### To do
A) In the post on GitLab automation scripts, condense the paragraph beginning "Since the Infrastructure team leans on epics" into two shorter sentences that keep its main facts.
B) Using the post on GitLab automation scripts, decide whether each statement below is true. Answer yes or no for each, and quote the words of the post that settle it.
(i) The issues_not_in_epics.rb script runs once a week.
(ii) The epic_summary.rb script takes a designated epic ID as input.
(iii) The mermaid diagram is maintained by the epic_summary.rb script.
C) Continue the post on GitLab automation scripts, starting right after its final sentence.

### Source document
★ ★ ★ ★ ★ ★ ★

At GitLab, engineering managers are no different and are constantly looking for ways to automate their work. I asked engineering managers at GitLab to share their automation scripts and their responses were overflowing.

From automating their 1:1 document creation, to integrating GitLab with Google Sheets, to writing utilities to provide executive summaries, GitLab team members take advantage of the rich API that GitLab provides to organize the mountains of information that they sort through on a regular basis.

For this blog post, I’m sharing a repo that contains just a few of the many scripts that our team members use. These scripts were originally written by engineering manager Rachel Nienaber. Rachel’s Infrastructure team is tasked with the exciting work of coordinating large scale infrastructure and code improvements. The work involves coordinating and sequencing lots of issues and epics, and ensuring the work gets done at just the right time and in the right order. Because of the breadth and scale of the work, she has created a handful of scripts that parse issues and epics in order to gain better visibility into the work that needs to be done.

In the repo, there are three scripts. I’ll provide a quick overview of the first two, and then dive into the code on the last one.

Issues not in epics

Since the Infrastructure team leans on epics to organize their issues, they also want to be able to organize work that may not be part of an epic. The issues_not_in_epics.rb script iterates through issues not in an epic and updates the description of a single hard-coded issue with a table summarizing those issues. The script is run on a daily basis via a scheduled pipeline. This ensures that issues do not slip through the cracks.

Epic summary

This script, epic_summary.rb, was written to solve the problem of having to look in multiple places to understand the status of each project. By grouping all status information into one place it’s easy to see what the team is working on, and what projects will be coming up next.

As input it takes a designated epic ID and updates the description of that epic by crawling sub-epics and extracting the following data from those epics:

  • The person responsible for delivering a sub-epic (at GitLab we use the term Directly Responsible Individual or DRI)
  • The latest status update for the epic as inputted by an engineer in an epic description
  • The number of sub-epics
  • Links to a board showing the issues constituting that epic

You can see an example of the output from the script on this epic.

Part of what makes this script simple is that the Infrastructure team always updates the bottom of all their epic descriptions with the following markdown.

## Status {DATE}
{commentary of the status}

By consistently using that very simple markdown, the following snippet of code can reliably extract the status for each epic:

 if description!= nil && description.index("## Status")

    end_location = description.length

    if description.index("mermaid")
      end_location = description.index("mermaid")-6
    end

    status = description[description.index("## Status")+10..end_location]
  end

The code above certainly won’t win any algorithm challenges, but that’s kind of the point and what we aim to do with boring solutions.

You’ll notice the code above adjusts what is parsed to exclude a mermaid diagram that might appear after the ## Status markdown. That diagram gets maintained with the epic_issue_relationship.rb script.

★ ★ ★ ★ ★ ★ ★

### Recorded data
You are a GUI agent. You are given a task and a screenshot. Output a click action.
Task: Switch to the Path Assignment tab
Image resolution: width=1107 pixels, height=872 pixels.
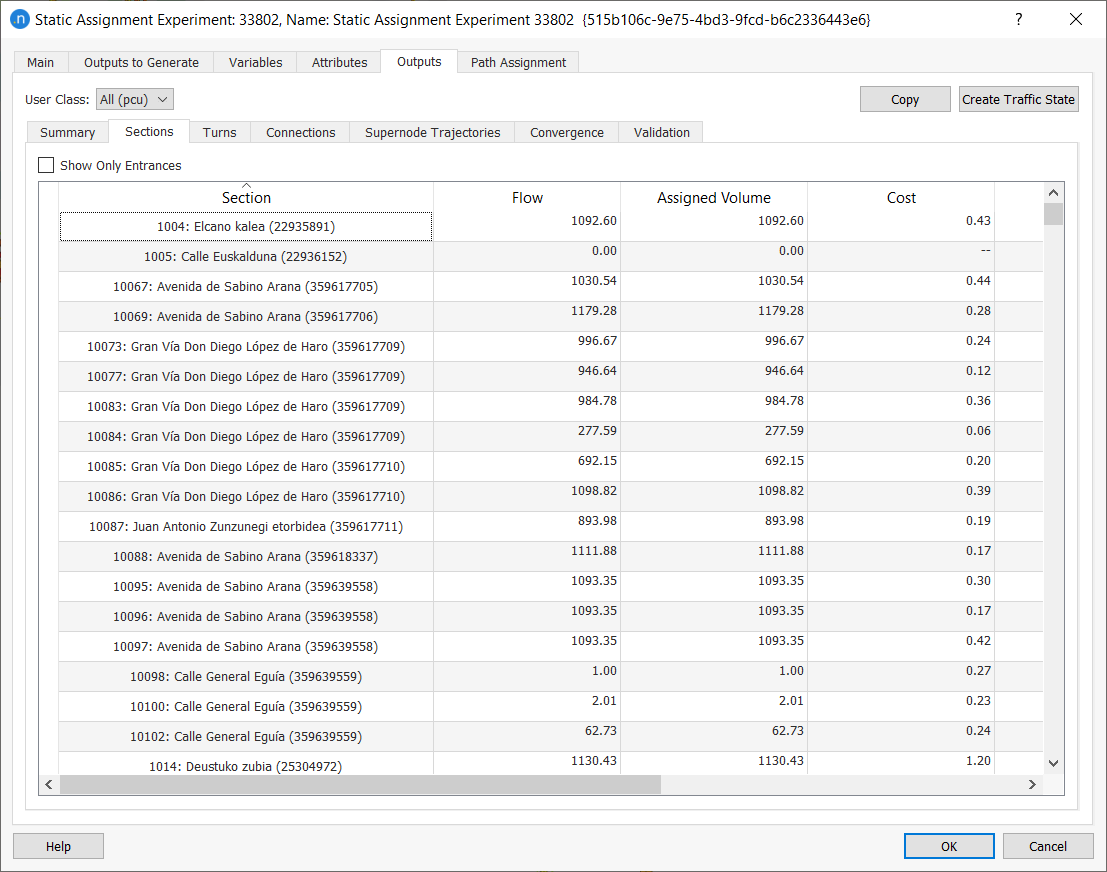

★ ★ ★ ★ ★ ★ ★

### Task responses
A) The Infrastructure team organizes its issues with epics, so the issues_not_in_epics.rb script goes through issues outside any epic and puts a summary table of them into the description of one hard-coded issue. A scheduled pipeline runs the script daily so that no issue slips through the cracks.

B)
(i) No: "The script is run on a daily basis via a scheduled pipeline."
(ii) Yes: "As input it takes a designated epic ID"
(iii) No: "That diagram gets maintained with the epic_issue_relationship.rb script."

C)
Epic issue relationship

This script updates either a specific epic or all epics, depending on the command line option, with a mermaid diagram that shows the relationship between issues and the order that those issues need to be completed by examining how they are related to one another. Adding a mermaid diagram to the description was introduced by Sean McGivern, a staff engineer on the Scalability team. It creates brilliant diagrams like this one from this epic.

Mermaid Diagram

Let’s walk through the code.

The script uses the Docopt gem to parse and accept several input parameters.

options = Docopt::docopt(docstring)
token = options.fetch('--token')
group_id = options.fetch('--groupid')
epic_id = options.fetch('--epicid', nil)
dry_run = options.fetch('--dry-run', false)

Then a connection to the GitLab instance is created, taking advantage of the GitLab gem which is extended in lib/gitlab_client/epics.rb to include a few extra methods.

Gitlab.configure do |config|
  config.endpoint = 'https://gitlab.com/api/v4'
  config.private_token = token
end

If an epic id is passed in, then the update_mermaid will run only for a specific epic. Otherwise, the code searches for epics that match the two labels, workflow-infra::In Progress and team::Scalability and are also opened. Only when the matching epics do not have child epics, is update_mermaid run.

if epic_id
  update_mermaid(token: token, group_id: group_id, epic_id: epic_id, dry_run: dry_run)
else
  Gitlab.epics(group_id, 'workflow-infra::In Progress,team::Scalability', options: { state: 'opened' }).each do |epic|
    if Gitlab.epic_epics(epic['group_id'], epic['iid']).count == 0
      update_mermaid(token: token, group_id: group_id, epic_id: epic['iid'], dry_run: dry_run)
    end
  end
end

Finally the most exciting part of the script is the method update_mermaid method.

Below the code sets up variables, and looks to see if a mermaid diagram exists in the epic description that it should populate. Note, that if a mermaid diagram does not exist in the epic already, this script will not create one. Each epic should already have a mermaid diagram placeholder inserted after the status header.

def update_mermaid(token:, group_id:, epic_id:, dry_run:)
  in_epic = Set.new
  from_relations = Set.new
  relations = Set.new
  mermaid = ['graph TD']
  original_description = Gitlab.epic(group_id, epic_id).description

  unless original_description =~ MERMAID_REGEX
    puts "#{epic_id} does not have a Mermaid diagram"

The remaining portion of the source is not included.